4. Determine the emotions that are holding you to the belief like glue. Decide if the emotional pay off is worth keeping the belief or not. For example: If I believe that I am not good enough, if I am being really honest about the emotional pay off it might look something like: I get pity when I feel like I am not good enough and that pity feels like people care about me. Or: when I think thoughts like I am not good enough, I give up the responsibility of having to try something new. You have to decide if the emotional pay off is worth the limitations of the beliefs which you are holding. If not, decide you are ready to let go of it. Nothing will help anybody to change something if they do not want to change it.

5. Seek out alternative evidence and alternative explanations which undermine the validity of your detrimental belief. Replace the evidence you’ve been using to back up and support your detrimental belief with evidence that undermines it! For example: If you believe that you are not good enough, this belief may be backed up by this kind of evidence: my mother always told my that I was not good enough. An alternate explanation may be something like this: When I made mistakes, it was an embarrassment to my mother.
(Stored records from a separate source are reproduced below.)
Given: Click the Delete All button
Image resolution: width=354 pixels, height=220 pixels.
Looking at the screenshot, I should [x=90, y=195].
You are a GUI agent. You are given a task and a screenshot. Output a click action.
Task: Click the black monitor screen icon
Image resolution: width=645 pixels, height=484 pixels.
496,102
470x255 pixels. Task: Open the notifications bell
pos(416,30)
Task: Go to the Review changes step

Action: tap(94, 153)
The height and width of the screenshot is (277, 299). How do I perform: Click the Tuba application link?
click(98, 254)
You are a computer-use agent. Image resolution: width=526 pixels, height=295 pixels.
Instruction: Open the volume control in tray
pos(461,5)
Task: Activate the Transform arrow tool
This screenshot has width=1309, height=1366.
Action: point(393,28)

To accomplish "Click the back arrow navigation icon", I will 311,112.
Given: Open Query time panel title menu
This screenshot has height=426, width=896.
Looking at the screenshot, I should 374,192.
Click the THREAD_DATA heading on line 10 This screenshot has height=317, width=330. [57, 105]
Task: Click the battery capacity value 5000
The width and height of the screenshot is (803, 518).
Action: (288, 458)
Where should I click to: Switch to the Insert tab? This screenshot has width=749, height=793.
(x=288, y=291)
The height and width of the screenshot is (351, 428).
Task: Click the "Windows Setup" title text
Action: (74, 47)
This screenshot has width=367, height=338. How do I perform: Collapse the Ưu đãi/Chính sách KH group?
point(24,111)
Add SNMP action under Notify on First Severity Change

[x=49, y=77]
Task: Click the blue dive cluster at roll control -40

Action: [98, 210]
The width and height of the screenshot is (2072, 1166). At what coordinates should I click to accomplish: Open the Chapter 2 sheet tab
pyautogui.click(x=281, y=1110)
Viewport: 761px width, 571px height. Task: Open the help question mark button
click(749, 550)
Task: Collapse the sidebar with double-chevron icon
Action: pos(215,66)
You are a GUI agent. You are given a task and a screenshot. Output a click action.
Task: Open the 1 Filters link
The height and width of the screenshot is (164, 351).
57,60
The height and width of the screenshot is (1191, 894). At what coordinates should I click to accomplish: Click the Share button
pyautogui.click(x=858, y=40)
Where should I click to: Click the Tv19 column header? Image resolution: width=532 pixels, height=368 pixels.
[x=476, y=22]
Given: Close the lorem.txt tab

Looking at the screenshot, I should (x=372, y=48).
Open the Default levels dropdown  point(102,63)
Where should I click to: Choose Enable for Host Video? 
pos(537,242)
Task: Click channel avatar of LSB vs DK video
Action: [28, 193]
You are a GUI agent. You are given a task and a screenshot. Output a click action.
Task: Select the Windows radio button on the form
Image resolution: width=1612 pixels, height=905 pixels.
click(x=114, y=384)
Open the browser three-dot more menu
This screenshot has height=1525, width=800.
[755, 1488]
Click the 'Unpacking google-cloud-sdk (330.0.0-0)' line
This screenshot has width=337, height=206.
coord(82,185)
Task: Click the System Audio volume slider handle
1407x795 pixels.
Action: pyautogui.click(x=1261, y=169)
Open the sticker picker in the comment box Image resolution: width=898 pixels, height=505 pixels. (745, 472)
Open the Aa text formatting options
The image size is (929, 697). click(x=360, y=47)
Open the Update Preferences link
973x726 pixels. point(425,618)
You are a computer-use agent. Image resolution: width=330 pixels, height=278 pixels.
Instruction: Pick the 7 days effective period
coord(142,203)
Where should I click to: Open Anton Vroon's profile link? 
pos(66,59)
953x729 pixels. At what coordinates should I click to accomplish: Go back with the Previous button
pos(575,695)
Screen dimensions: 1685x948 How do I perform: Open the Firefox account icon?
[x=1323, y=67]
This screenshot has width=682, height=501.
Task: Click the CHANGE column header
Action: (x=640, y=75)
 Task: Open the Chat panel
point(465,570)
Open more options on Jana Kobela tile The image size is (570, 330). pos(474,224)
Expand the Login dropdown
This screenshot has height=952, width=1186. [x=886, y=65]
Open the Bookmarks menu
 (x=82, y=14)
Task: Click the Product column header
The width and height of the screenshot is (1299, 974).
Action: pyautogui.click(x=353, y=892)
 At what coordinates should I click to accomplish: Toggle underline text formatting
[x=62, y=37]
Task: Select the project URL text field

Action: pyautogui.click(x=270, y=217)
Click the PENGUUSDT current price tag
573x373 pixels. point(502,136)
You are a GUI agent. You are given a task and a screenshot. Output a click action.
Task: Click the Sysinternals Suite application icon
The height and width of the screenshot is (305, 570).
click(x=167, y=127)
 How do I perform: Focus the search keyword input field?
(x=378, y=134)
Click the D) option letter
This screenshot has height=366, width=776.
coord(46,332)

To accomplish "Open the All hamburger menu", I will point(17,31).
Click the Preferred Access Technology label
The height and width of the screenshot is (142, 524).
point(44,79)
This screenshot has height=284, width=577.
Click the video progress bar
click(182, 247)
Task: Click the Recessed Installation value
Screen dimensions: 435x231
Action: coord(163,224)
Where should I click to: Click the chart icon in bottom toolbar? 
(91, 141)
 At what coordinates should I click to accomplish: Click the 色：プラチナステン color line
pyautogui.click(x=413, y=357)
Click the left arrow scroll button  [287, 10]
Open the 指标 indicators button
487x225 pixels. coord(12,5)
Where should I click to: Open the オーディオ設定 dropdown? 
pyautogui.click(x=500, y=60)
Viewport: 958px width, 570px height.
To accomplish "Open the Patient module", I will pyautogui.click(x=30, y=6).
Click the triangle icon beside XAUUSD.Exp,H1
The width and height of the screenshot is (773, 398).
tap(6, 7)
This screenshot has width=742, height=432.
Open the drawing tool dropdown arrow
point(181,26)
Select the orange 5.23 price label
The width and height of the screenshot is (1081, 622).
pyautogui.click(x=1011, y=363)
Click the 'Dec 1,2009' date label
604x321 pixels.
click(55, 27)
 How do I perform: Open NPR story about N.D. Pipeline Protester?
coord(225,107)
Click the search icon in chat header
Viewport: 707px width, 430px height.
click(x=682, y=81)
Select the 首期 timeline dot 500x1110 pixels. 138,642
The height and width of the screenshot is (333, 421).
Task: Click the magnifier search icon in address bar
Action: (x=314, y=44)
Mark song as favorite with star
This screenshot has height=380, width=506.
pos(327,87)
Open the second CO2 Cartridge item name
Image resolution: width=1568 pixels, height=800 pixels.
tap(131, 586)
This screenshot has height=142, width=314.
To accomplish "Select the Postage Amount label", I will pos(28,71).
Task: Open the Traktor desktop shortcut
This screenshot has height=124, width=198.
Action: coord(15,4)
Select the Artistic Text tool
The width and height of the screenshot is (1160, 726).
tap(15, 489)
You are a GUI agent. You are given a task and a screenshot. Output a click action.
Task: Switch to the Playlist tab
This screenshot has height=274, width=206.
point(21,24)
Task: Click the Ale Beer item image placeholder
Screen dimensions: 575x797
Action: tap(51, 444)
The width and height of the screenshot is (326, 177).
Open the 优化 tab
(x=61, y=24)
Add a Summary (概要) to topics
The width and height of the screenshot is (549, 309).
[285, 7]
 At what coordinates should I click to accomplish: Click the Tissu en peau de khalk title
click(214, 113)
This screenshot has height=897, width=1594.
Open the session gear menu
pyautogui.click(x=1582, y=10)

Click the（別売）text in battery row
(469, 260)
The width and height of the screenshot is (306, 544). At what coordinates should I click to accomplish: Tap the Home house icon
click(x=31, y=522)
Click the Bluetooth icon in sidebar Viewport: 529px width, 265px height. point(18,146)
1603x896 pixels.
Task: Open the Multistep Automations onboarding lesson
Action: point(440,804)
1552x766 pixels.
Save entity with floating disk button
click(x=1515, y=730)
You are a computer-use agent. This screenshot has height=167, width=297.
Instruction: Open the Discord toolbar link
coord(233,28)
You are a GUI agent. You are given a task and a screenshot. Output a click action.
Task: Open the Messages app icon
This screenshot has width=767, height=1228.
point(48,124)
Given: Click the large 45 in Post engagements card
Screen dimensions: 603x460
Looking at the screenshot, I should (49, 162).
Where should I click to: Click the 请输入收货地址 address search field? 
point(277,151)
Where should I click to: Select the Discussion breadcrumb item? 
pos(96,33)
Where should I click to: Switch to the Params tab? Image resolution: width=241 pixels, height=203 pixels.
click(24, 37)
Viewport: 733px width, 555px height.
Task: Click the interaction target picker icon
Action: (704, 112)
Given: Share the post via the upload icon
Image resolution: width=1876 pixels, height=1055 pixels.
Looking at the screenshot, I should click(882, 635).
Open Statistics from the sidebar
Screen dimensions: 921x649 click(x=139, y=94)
She was the one who felt as she was not good enough. I simply adopted this belief.

6. Look for evidence and proof to back up the beneficial belief which you would rather believe. And example would be: How am I good enough? I have had successes (you can list them). I have worth which is inate. The things that I have to say could really benefit other people. You want to look at as much proof and evidence that is possible. Make it your focus.

7. Use affirmations that work. These are affirmations which feel good to think, that you DO believe… NOT affirmations which make you more aware of where you aren’t and feel like a lie because they contradict your own sense of intelligence. Because when you believed for decades that you are not good enough and you say something like “I am good enough”, it sounds to you like a lie. You can use things like: I value myself because I care (if you do believe it).

8. Without immediately taking inventory of your reality (out of distrust of the process), simply giveyour self some time to let the new beliefs take root and ALLOW your reality to change. Soon after you change your thoughts, you’ll be looking at tangible proof in a reality that backs up your new thought to such a degree that the new thought will then become a firm belief. But this time, it will be one which benefits you and your life!